**QUOTED PASSAGE**:
----

That's all we need to care. The game added latency is irrelevant for the measurement,

Well, to be honnest, I have a slightly different opinion. In common users' mind :
- there was no input lag on arcade/console/amiga/blablabla
- they care about "I press B, Mario jumps", and all that "Was playing better on my console" bragging

From a usual player point of view, they care about input lag, not "render lag", as it's being measured. Of course we can only be enthusiastic about oomek's results which proove the work done in groovymame is probably the best that any emulator could achieve. But still, players mostly care about "I press, Mario jumps", which implies much more than rendering a frame in time. Wish anyone luck explaining this to "commoners", so to say.

Beside lag being a never ending story, oomek's work is great and prooved that the rendering pipeline delay is neglectable compared to a frame (50 to 60 Hz), which means the rest is all about the game or driver emulation. In that meaning, I agree with you, mission accomplished. Too bad we can't compare yet against Retroarch.

----

**DATASET CONTENT**:

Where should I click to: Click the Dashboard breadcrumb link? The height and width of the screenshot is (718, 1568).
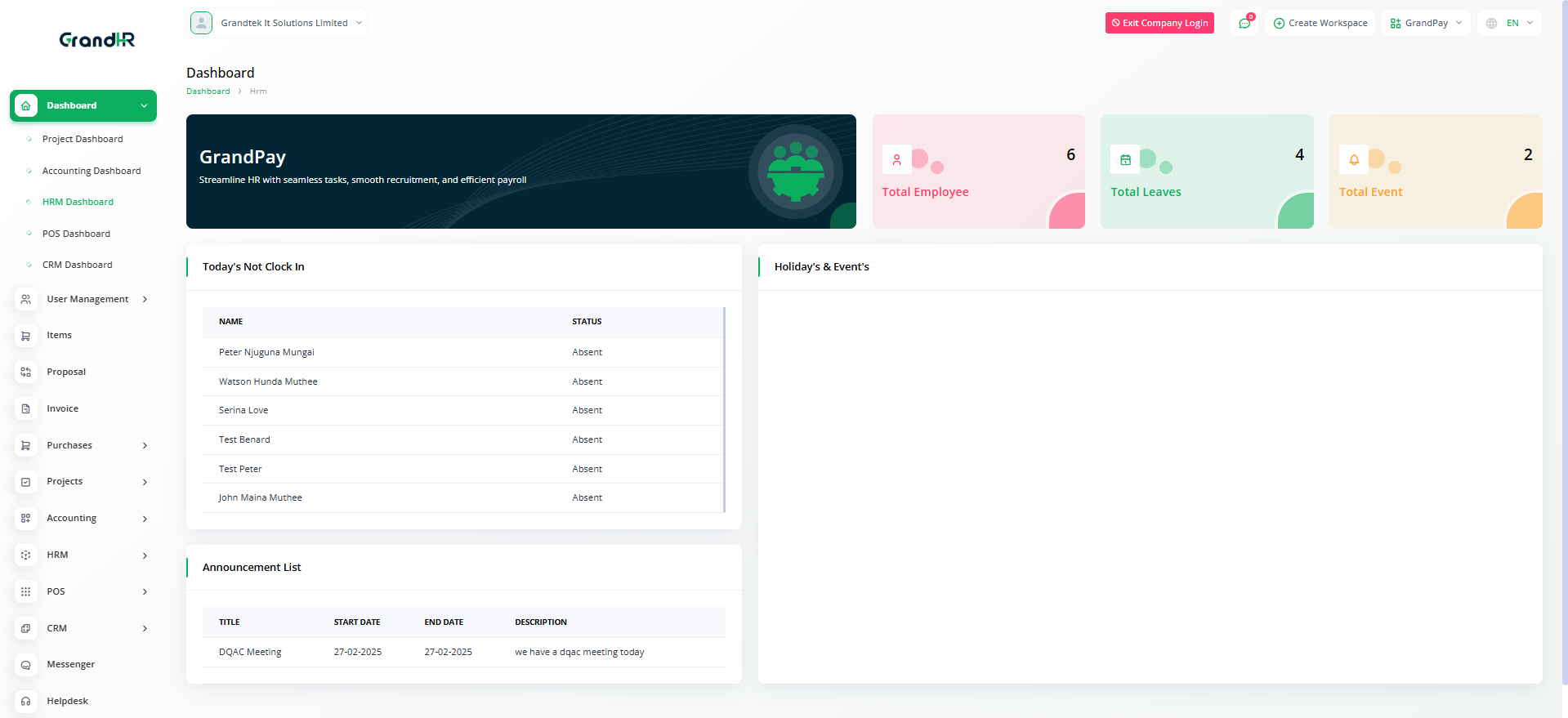[208, 91]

----

**PROBLEM TO WORK ON**: Using the post on input lag, decide whether each statement agrees with it. Answer yes or no for each, quoting the words from the post that decide it. (a) Players are said to care about input lag rather than render lag. (b) The rendering pipeline delay is described as large compared to a frame. (c) A comparison against Retroarch can already be made. The material has no connection to the post on input lag.

**FULL ANSWER**:
(a) Yes: "they care about input lag, not "render lag", as it's being measured."
(b) No: "the rendering pipeline delay is neglectable compared to a frame"
(c) No: "Too bad we can't compare yet against Retroarch."